1

8 1 0
                                    


Ada yang bilang, kalau sampai sekarang kamu belum memiliki pasangan, itu adalah doa dari belahan jiwamu agar kamu tidak menjadi milik siapapun hingga bertemu dengannya. Kalau itu benar, maka ada sesuatu yang ingin kusampaikan untuk belahan jiwaku, TERKUTUKLAH KAMU! Terkutuklah kamu yang membuat aku berdiri sendirian di tengah-tengah keramaian pesta pernikahan sepupuku. Di tengah om-om dan tante-tante usil dan sepupu remajaku yang meski baru SMA tapi sudah menggandeng pacarnya ke pesta ini, di antara Papi dan Mami yang terus-terusan menyindirku. TERKUTUKLAH KAMUUU!!!

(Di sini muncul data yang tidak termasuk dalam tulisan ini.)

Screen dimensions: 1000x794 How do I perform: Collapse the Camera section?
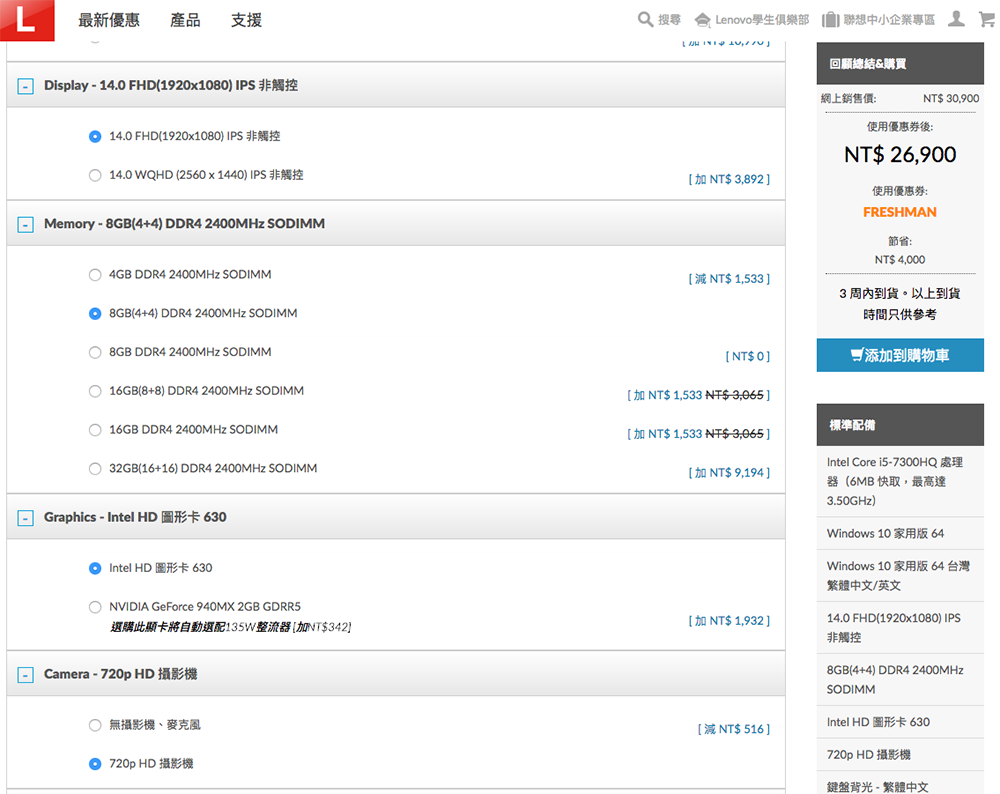click(26, 675)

"Baiklah saudara-saudara, sekarang waktunya pelemparan buket bunga. Bagi yang masih single, ayo berkumpul di dekat panggung", dengan ajakan dari MC, semua lajang segera menyemut di dekat panggung. "Nah, ayo lebih dekat lagi. Hayo! Bapak yang di sana jangan ikut-ikutan! Cuma buat yang belum menikah!". Aku tidak ingin ikut dalam kegiatan itu. Katanya kalau kita bisa mendapatkan buket pengantin, kita juga akan segera menyusul. Kalau perkara menikah bisa selesai hanya dengan lempar tangkap, tidak bakal ada jomblo di dunia ini. Pihak penyelenggara acara pernikahan juga sepertinya sadar kalau itu adalah mitos yang nggak masuk akal. Makanya sekarang ini disediakan hadiah untuk yang berhasil menangkap buket pengantin, supaya orang masih tertarik ikut.

Aku nggak percaya mitos itu dan nggak tertarik mendapatkan hadiah. Mendingan aku makan kue-kue manis yang disediakan sebagai dessert untuk menghilangkan kesal. Aku setengah berharap kalau kue-kue ini bisa berganti jadi alkohol. Aku belum pernah merasakan mabuk, tapi di film dan drama yang kutonton sering sekali kulihat orang menenggak alkohol untuk melupakan masalahnya dan besoknya mereka bangun tanpa ingat kejadian hari sebelumnya. Rasanya aku butuh itu.

"Nanti gendut lho", terdengar suara usil yang akrab di telinga. Aku menoleh pada Vina, salah satu sepupu yang dekat denganku.

"Peduli amat", sahutku sambil meneruskan makan.

"Nggak ikutan?".

"Lo sendiri?".

"Malas ah desak-desakan brutal begitu. Hadiahnya ga asik-asik banget kok".

"Lo tahu isinya apa?", tanyaku dengan ekspresi tak tertarik.

"Tempat handphone, barang dagangan si Monik sendiri". Monika si pengantin wanita memang punya online shop yang menjual aksesoris handphone.

"Eh, kalian berdua ini kok malah asyik sendiri? Ayo sana ikutan tangkap bunga!", Tante Tia menegur.

"Nggak ah. Percuma Tante, nggak bakal dapat. Lihat saja itu kerumunan pada nafsu begitu", jawab Vina sambil mengambil kue yang hendak masuk ke mulutku dan memakannya sendiri.

"Jangan gitu, ikut sana biar tambah ramai. Kalau dapat 'kan lumayan". Aku dan Vina menggeleng dengan mulut penuh. "Kalian ini gimana sih? Masa nggak mau ikut meramaikan acara. Padahal ada hadiahnya lho dan syukur-syukur sekalian ketemu jodoh. Kalian ini sudah kepala dua tapi mana pacarnya? Kok nggak pernah dibawa. Perempuan jangan kebanyakan ngurus kerjaan, nanti susah laku...".

"Vin, ikutan yuk. Udah mau dilempar tuh", aku menarik Vina yang segera mengiyakan ajakanku sebelum petuah Tante Tia makin panjang.

"Yuk, Tante. Kita mau ikut rebutan", Vina pamit. Tante Tia tampak tersenyum puas.

"Mendingan gue digilas high heels daripada diceramahin", bisikku pada Vina yang membalasku dengan tawa pelan.

Aku dan Vina turut berjejal dengan lajang lainnya yang terlihat bersemangat untuk mendapat buket pengantin. Ketika aba-aba untuk melempar bunga diberikan, semua orang heboh menggapai-gapai bahkan sampai sikut-sikutan. Tapi entah apakah ini termasuk keberuntungan atau kesialan, buket itu justru sampai ke tanganku yang berdiri paling belakang dan tidak berusaha sama sekali. Aku tidak menginginkan buket itu, maka aku buru-buru menyerahkannya pada seorang wanita yang berdiri di dekatku, wajahnya langsung sumringah begitu menerimanya.